== Provided data

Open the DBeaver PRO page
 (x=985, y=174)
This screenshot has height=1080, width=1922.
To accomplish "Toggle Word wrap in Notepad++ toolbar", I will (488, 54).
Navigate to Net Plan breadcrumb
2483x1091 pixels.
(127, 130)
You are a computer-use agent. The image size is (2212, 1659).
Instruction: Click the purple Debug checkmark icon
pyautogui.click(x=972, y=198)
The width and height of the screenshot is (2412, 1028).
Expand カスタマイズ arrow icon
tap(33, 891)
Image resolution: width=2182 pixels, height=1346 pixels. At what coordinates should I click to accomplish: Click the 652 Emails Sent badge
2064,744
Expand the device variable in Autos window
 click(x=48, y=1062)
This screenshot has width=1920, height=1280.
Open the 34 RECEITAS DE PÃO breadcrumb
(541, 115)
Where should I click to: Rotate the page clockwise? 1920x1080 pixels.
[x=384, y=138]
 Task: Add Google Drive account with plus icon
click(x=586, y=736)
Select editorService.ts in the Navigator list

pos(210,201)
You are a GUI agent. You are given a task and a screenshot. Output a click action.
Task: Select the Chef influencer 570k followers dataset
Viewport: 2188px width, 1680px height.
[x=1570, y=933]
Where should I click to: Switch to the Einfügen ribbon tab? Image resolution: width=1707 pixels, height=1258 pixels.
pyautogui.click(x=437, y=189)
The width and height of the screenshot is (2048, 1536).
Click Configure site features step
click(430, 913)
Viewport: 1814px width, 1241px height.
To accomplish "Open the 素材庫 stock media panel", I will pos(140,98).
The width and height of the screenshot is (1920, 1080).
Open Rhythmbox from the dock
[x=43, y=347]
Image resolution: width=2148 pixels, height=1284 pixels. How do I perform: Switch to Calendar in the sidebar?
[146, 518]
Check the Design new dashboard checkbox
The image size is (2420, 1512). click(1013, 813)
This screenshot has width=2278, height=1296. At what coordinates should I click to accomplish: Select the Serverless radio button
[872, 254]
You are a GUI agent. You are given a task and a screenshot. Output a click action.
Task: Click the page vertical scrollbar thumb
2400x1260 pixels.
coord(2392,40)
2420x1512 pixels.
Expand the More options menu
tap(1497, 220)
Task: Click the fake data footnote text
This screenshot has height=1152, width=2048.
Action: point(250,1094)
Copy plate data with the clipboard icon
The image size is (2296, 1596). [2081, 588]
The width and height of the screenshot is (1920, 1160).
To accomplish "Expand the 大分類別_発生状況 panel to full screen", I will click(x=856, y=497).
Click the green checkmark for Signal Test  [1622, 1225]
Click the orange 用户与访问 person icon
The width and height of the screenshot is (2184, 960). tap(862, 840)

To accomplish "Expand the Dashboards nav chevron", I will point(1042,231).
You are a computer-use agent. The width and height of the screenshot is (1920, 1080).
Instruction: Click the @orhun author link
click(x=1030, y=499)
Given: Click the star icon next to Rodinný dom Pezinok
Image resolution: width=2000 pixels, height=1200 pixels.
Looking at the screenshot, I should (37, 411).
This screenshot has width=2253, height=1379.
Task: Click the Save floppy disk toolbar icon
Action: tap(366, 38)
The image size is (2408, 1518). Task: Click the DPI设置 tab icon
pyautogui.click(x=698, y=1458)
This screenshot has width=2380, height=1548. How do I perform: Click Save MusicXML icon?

====

**Goal of the exercise**
Please output the complete set of records above without any alteration.

**Exercise output**
Open the DBeaver PRO page
 (x=985, y=174)
This screenshot has height=1080, width=1922.
To accomplish "Toggle Word wrap in Notepad++ toolbar", I will (488, 54).
Navigate to Net Plan breadcrumb
2483x1091 pixels.
(127, 130)
You are a computer-use agent. The image size is (2212, 1659).
Instruction: Click the purple Debug checkmark icon
pyautogui.click(x=972, y=198)
The width and height of the screenshot is (2412, 1028).
Expand カスタマイズ arrow icon
tap(33, 891)
Image resolution: width=2182 pixels, height=1346 pixels. At what coordinates should I click to accomplish: Click the 652 Emails Sent badge
2064,744
Expand the device variable in Autos window
 click(x=48, y=1062)
This screenshot has width=1920, height=1280.
Open the 34 RECEITAS DE PÃO breadcrumb
(541, 115)
Where should I click to: Rotate the page clockwise? 1920x1080 pixels.
[x=384, y=138]
 Task: Add Google Drive account with plus icon
click(x=586, y=736)
Select editorService.ts in the Navigator list

pos(210,201)
You are a GUI agent. You are given a task and a screenshot. Output a click action.
Task: Select the Chef influencer 570k followers dataset
Viewport: 2188px width, 1680px height.
[x=1570, y=933]
Where should I click to: Switch to the Einfügen ribbon tab? Image resolution: width=1707 pixels, height=1258 pixels.
pyautogui.click(x=437, y=189)
The width and height of the screenshot is (2048, 1536).
Click Configure site features step
click(430, 913)
Viewport: 1814px width, 1241px height.
To accomplish "Open the 素材庫 stock media panel", I will pos(140,98).
The width and height of the screenshot is (1920, 1080).
Open Rhythmbox from the dock
[x=43, y=347]
Image resolution: width=2148 pixels, height=1284 pixels. How do I perform: Switch to Calendar in the sidebar?
[146, 518]
Check the Design new dashboard checkbox
The image size is (2420, 1512). click(1013, 813)
This screenshot has width=2278, height=1296. At what coordinates should I click to accomplish: Select the Serverless radio button
[872, 254]
You are a GUI agent. You are given a task and a screenshot. Output a click action.
Task: Click the page vertical scrollbar thumb
2400x1260 pixels.
coord(2392,40)
2420x1512 pixels.
Expand the More options menu
tap(1497, 220)
Task: Click the fake data footnote text
This screenshot has height=1152, width=2048.
Action: point(250,1094)
Copy plate data with the clipboard icon
The image size is (2296, 1596). [2081, 588]
The width and height of the screenshot is (1920, 1160).
To accomplish "Expand the 大分類別_発生状況 panel to full screen", I will click(x=856, y=497).
Click the green checkmark for Signal Test  [1622, 1225]
Click the orange 用户与访问 person icon
The width and height of the screenshot is (2184, 960). tap(862, 840)

To accomplish "Expand the Dashboards nav chevron", I will point(1042,231).
You are a computer-use agent. The width and height of the screenshot is (1920, 1080).
Instruction: Click the @orhun author link
click(x=1030, y=499)
Given: Click the star icon next to Rodinný dom Pezinok
Image resolution: width=2000 pixels, height=1200 pixels.
Looking at the screenshot, I should (37, 411).
This screenshot has width=2253, height=1379.
Task: Click the Save floppy disk toolbar icon
Action: tap(366, 38)
The image size is (2408, 1518). Task: Click the DPI设置 tab icon
pyautogui.click(x=698, y=1458)
This screenshot has width=2380, height=1548. How do I perform: Click Save MusicXML icon?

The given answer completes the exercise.